§ INSTRUCTIONS TO FOLLOW
Where in the records does the word "computer" appear? Copy each line that holds it.

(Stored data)
══════════════════════════════

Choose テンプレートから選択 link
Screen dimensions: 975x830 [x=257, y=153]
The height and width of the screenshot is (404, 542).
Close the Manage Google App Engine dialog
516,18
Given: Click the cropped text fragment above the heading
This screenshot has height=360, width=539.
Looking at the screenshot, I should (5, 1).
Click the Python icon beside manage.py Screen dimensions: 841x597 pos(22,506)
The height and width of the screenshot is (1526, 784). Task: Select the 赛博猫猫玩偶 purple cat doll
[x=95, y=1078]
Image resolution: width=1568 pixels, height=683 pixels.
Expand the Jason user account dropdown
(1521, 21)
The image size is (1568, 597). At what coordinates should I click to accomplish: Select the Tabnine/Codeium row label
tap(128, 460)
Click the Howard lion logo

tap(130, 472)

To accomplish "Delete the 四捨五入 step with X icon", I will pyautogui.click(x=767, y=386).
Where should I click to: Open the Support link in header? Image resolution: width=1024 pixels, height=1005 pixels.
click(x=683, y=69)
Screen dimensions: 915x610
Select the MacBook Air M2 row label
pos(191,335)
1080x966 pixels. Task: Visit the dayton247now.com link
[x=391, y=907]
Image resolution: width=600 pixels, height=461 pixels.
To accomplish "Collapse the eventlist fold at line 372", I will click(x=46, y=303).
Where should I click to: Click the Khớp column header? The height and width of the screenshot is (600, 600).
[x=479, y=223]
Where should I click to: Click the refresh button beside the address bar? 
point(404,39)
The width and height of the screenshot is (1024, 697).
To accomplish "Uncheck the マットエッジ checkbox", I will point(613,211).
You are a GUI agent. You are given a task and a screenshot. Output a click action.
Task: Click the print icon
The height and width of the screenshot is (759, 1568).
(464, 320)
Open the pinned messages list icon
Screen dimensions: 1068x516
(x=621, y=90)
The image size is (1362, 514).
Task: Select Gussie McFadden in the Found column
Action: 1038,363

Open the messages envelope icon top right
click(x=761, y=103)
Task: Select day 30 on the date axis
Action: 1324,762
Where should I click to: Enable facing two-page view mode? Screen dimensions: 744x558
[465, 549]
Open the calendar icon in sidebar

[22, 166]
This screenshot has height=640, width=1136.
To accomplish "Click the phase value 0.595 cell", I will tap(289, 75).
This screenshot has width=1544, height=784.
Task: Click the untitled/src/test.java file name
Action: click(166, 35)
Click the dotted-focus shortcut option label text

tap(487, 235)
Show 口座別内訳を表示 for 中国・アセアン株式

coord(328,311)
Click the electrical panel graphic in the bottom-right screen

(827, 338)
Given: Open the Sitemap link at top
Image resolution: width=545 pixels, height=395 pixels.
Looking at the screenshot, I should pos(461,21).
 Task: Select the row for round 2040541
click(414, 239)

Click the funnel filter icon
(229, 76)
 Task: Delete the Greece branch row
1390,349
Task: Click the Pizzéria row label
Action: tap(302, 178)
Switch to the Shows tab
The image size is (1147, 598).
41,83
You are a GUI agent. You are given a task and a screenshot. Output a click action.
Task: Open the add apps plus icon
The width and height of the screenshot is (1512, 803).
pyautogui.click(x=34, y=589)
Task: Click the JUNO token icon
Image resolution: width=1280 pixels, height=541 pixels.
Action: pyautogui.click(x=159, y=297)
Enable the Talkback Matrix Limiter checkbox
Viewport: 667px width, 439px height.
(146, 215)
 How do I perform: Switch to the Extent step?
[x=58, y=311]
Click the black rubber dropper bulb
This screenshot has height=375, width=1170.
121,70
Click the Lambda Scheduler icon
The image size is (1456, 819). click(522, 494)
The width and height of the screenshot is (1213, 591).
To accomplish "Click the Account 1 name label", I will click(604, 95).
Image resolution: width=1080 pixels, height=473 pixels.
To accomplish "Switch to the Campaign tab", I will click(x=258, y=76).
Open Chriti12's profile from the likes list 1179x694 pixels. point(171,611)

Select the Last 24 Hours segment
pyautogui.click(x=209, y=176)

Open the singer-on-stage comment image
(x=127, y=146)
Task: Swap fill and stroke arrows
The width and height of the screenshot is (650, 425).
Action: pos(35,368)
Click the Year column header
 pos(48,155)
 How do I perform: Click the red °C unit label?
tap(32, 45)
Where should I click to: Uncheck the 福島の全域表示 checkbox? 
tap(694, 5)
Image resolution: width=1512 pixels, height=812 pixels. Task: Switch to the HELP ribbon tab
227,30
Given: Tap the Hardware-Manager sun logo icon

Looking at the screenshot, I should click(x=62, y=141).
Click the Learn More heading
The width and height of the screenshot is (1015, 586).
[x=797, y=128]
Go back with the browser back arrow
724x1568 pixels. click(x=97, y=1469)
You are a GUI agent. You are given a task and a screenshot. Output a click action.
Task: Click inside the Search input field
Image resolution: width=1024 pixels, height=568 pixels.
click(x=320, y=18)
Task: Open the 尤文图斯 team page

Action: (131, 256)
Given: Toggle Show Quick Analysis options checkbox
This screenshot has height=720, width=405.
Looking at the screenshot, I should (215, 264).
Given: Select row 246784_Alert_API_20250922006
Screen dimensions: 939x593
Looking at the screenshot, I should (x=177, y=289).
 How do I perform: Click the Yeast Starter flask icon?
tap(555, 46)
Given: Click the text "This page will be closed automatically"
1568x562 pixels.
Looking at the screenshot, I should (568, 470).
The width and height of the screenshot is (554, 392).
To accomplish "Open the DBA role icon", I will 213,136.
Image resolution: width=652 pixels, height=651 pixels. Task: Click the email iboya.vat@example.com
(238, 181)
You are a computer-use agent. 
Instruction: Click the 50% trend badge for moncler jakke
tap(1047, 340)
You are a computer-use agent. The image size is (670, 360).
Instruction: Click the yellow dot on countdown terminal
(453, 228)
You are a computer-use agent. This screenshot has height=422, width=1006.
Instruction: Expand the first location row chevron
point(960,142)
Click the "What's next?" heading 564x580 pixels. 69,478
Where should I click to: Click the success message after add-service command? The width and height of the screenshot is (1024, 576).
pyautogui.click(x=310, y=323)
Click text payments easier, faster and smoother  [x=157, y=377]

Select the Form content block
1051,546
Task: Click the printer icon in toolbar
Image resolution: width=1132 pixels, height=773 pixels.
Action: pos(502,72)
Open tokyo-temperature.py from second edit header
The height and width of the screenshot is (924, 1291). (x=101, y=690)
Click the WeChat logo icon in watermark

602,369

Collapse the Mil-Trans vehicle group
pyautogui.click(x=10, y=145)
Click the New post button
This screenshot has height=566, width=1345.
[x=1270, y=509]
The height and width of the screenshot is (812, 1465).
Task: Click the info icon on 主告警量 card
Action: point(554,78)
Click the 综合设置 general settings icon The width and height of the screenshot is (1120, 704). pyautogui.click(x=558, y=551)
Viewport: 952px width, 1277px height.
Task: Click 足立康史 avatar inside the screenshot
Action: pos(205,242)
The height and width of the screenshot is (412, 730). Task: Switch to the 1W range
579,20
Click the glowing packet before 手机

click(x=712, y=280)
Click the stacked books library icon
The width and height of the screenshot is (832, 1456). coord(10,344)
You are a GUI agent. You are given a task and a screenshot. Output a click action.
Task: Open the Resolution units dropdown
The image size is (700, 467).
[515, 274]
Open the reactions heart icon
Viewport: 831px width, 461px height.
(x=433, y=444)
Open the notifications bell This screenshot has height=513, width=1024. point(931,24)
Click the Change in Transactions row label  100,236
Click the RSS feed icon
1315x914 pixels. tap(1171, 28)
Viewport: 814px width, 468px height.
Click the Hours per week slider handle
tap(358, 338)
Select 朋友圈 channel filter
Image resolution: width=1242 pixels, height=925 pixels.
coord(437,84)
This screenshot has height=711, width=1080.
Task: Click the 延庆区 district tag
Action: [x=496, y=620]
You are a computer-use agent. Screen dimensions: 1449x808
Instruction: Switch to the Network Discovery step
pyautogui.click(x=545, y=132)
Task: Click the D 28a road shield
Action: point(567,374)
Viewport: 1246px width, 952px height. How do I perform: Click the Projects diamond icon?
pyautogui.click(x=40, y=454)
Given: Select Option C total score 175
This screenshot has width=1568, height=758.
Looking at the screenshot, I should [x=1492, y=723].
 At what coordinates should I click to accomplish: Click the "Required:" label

══════════════════════════════

§ YOUR RESPONSE
You are a computer-use agent. 
You are a computer-use agent. The image size is (670, 360).
You are a computer-use agent. This screenshot has height=422, width=1006.
You are a computer-use agent. Screen dimensions: 1449x808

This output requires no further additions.